“Bu onun ayak sesleri. Aynı ritimde, heyecanı buradan hissedilen… Tıkır tıkır açılıyor işte kapı. Onun kokusu, onun sesi bu! Veee her akşam bacaklarına dolandığım, dolanırken günümü miyavladığım annem nihayet geldi. Sıcacık kucağına aldı beni. Başımı okşamaya başladı; usul usul ama uzun uzun… Kuyruğumu sallamalıyım ki mutluluğuma şahit olsun. Biraz da gırladım mı dünyalar senin elinde! Ne güvenli bir yer senin kucağın! Yazın serin, kışın sıcak. Baharda pastel, yazda cıvıl cıvıl! Duyuyor musun sesimdeki cümleleri acaba? Tüylerimdeki parlaklık anlatıyor mu sevgimi? Ya da ne bileyim her beni okşadığında çıkardığım ses, sana ne fısıldıyor? Umut mu? Düş mü? An mı? Gelecek mi?”
Zaman yine geçmedi bana, yine onu özlediğim upuzun bir gündü…
Evet, kat 14, 119 numara! Anahtarın sesini duyup kapıya dayanmıştır o da.
Veee her akşam bacaklarıma dolanan, dolandıkça miyavlayan, sesi umut dolu kızım benim… Kollarıma alınca nasıl da hissediyorum sevgini bir bilsen… Gırlamandaki her cümleyi, kuyruğunu sallarken verdiğin tüm alt mesajları okuyorum.
Umutsun sen!
“An”sın!
Gerçekle rüya arasındasın!
Geleceğime ortaksın!
Bulutlu gecede evimdeki gökyüzü, tuvalimdeki denizsin!
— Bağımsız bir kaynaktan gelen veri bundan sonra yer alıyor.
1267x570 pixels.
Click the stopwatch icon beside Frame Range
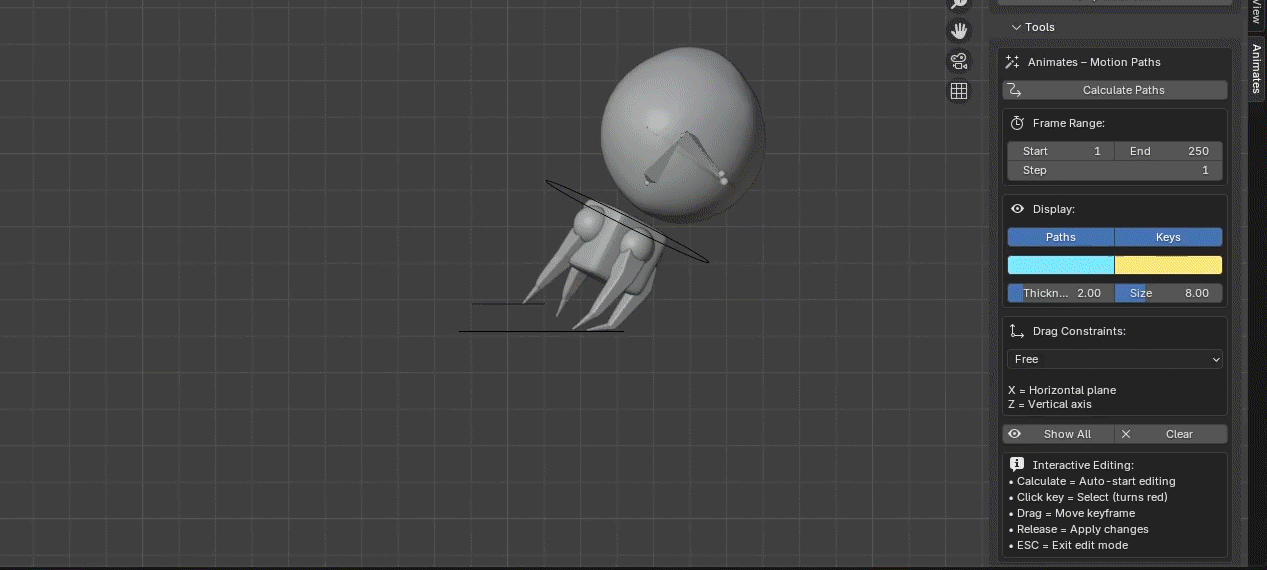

Konuşmadan anlatabilensin!
Sesin mi?
Sesin masmavi senin!
Tüm siyahlara inat, yeşile arkadaş, sarıyla barışık mavi… Dinlendiren, iki heceli dört harfli mavi…
Anlıyorsun değil mi? Hani dinginlik için boyanır ya duvarlar maviye, kurulan düşlerde gözler çevrilir ya mavi gökyüzüne… Hatırla, geçen gün ördüğüm kazağı mavi iple! Nasıl da ferah ferah durmuştu giyince… İşte o “MAVİ” lerden senin sesin de…
Sanıyorum yine çok konuştuk kapı eşiğinde. Hadi bakalım Momo Hanım, akşam uzun. Yemek yaparken devam edelim sohbetimize. Derin derin, miyav miyav.